- What is needed:
Count the lines below that carry the word "computer". Answer with that number alone.

___ Entries provided ___

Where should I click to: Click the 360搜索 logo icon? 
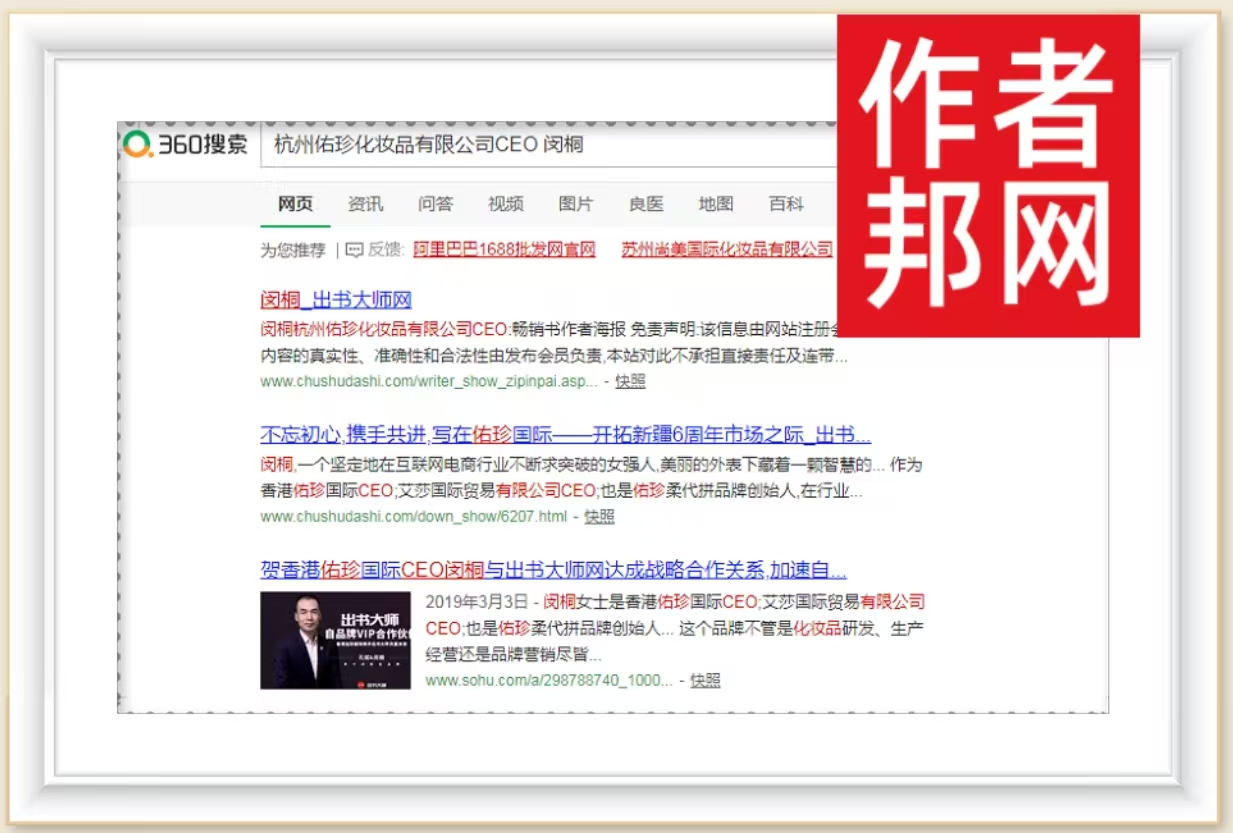point(138,145)
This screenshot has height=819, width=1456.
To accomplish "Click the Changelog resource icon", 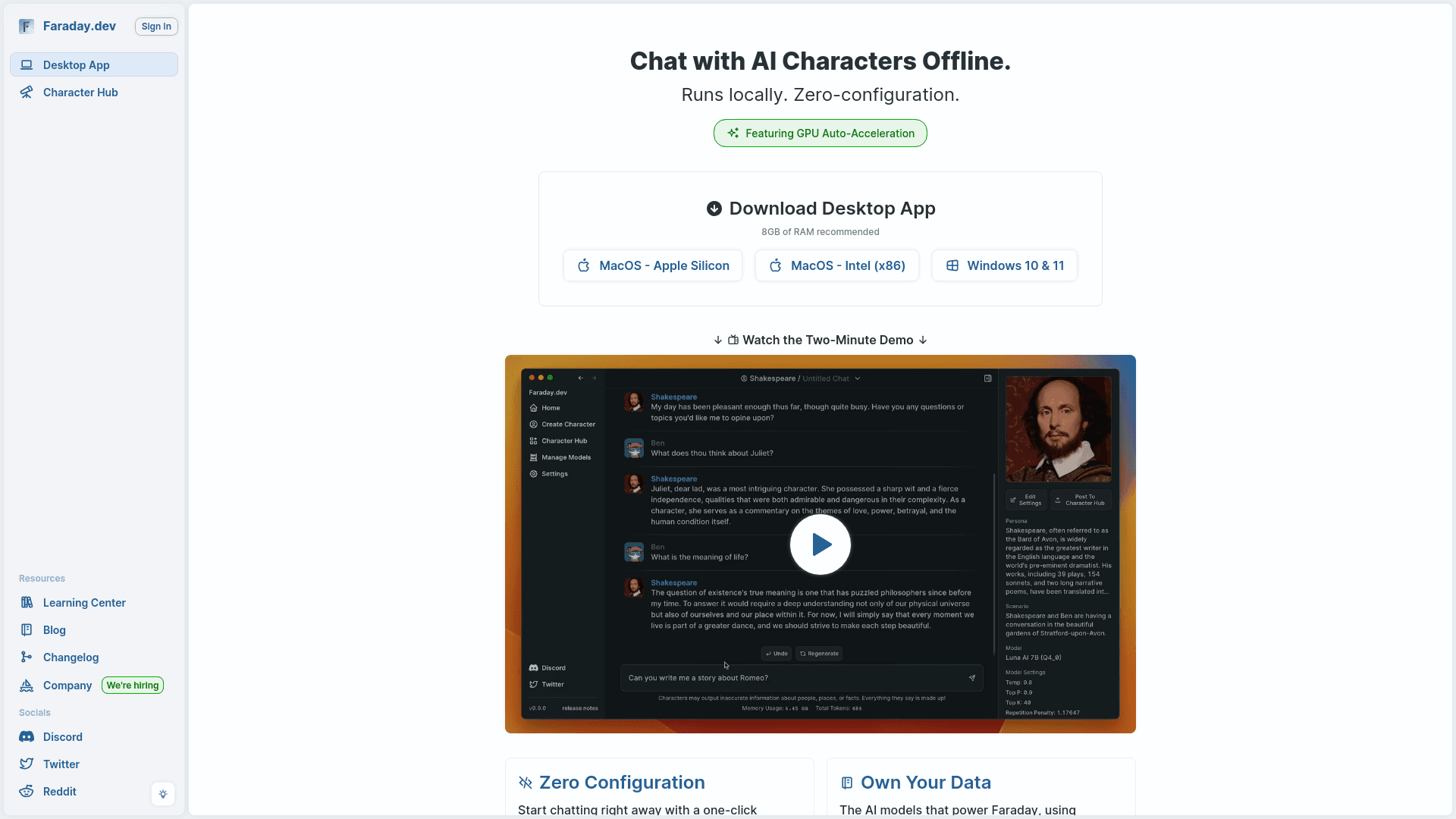I will [x=26, y=657].
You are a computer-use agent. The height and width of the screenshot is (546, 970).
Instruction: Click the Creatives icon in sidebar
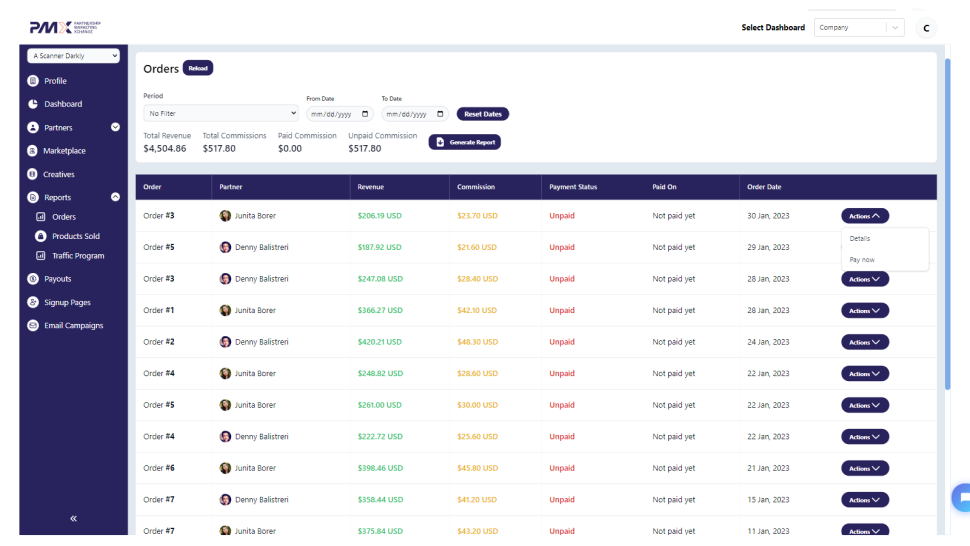(33, 174)
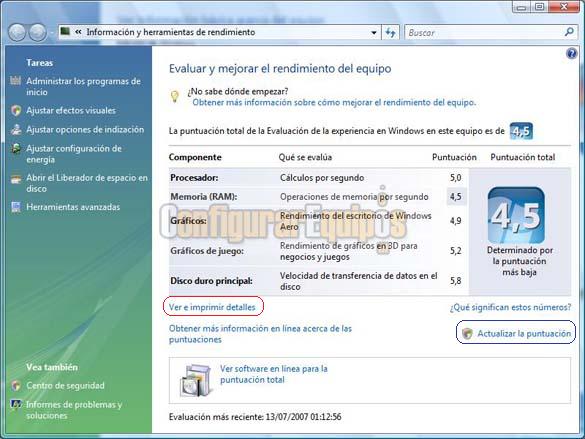
Task: Click the large 4,5 total score badge
Action: click(516, 216)
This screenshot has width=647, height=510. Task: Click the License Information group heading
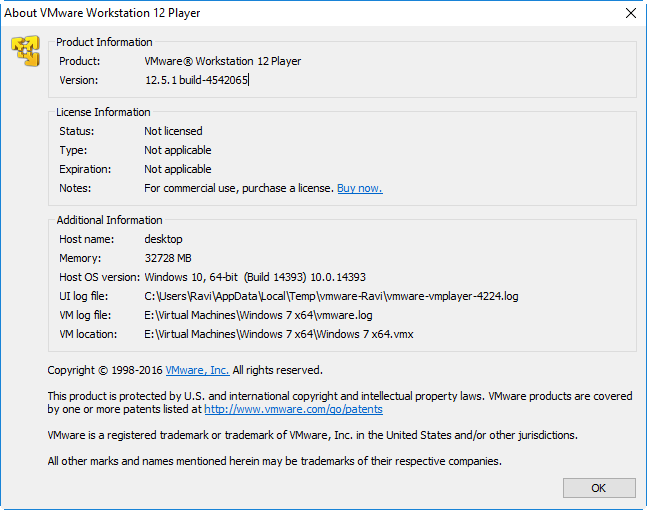point(103,112)
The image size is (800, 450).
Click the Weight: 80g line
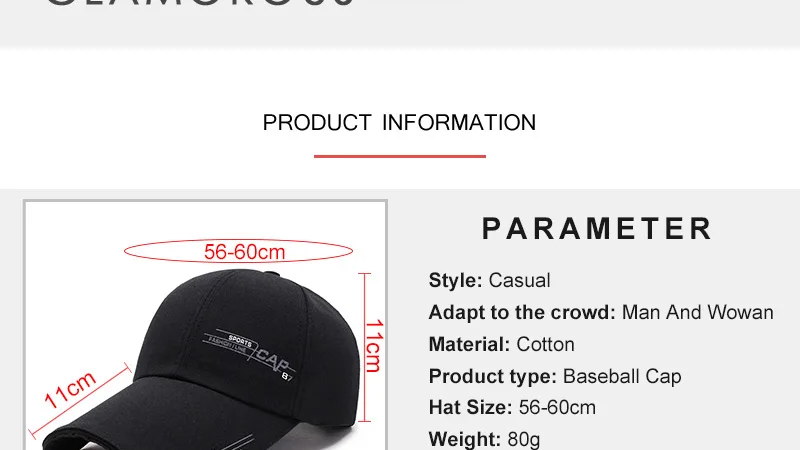tap(484, 439)
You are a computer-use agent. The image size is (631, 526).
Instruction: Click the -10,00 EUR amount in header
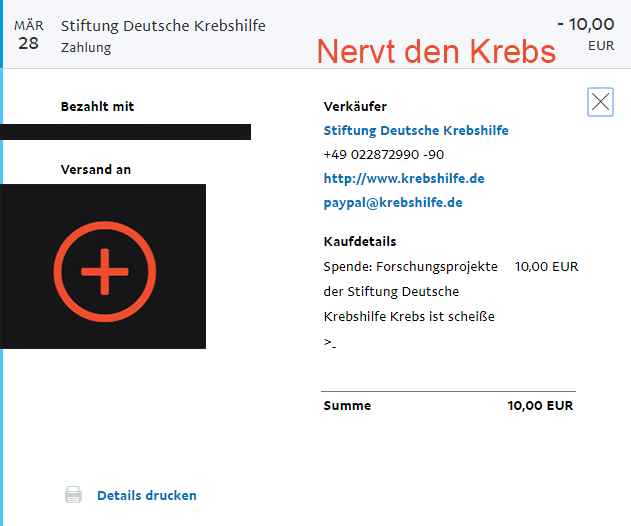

___

- Response to the exercise:
2